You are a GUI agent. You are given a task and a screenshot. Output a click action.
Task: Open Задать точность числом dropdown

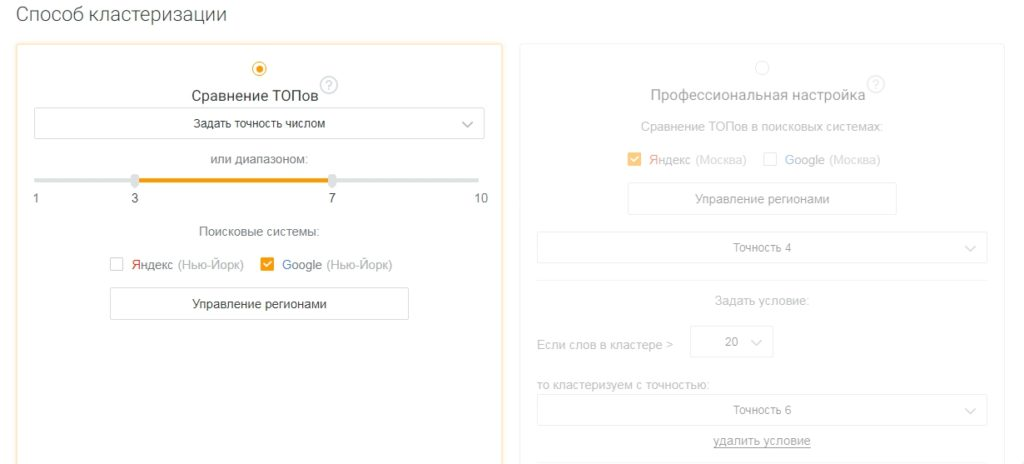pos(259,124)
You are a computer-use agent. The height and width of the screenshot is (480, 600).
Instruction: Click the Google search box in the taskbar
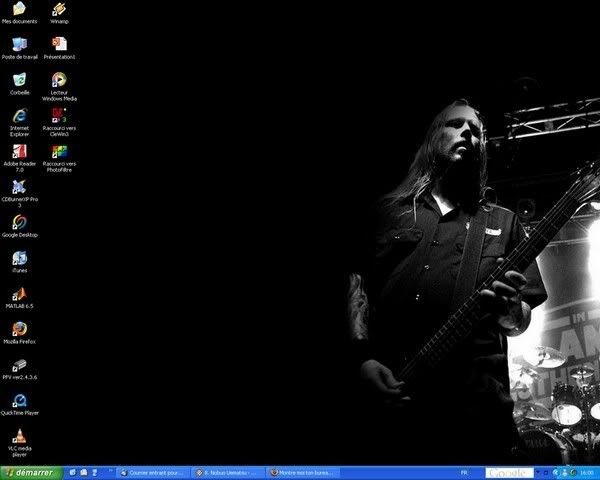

GOAL OF THE EXERCISE:
Revise the material above so that every occurrence of "screenshot" becomes "screen capture" and nothing else changes. Omit the pictures from your answer.

FULL RESPONSE:
You are a GUI agent. You are given a task and a screen capture. Output a click action.
Task: Open Задать точность числом dropdown

pos(259,124)
You are a computer-use agent. The height and width of the screen capture is (480, 600).
Instruction: Click the Google search box in the taskbar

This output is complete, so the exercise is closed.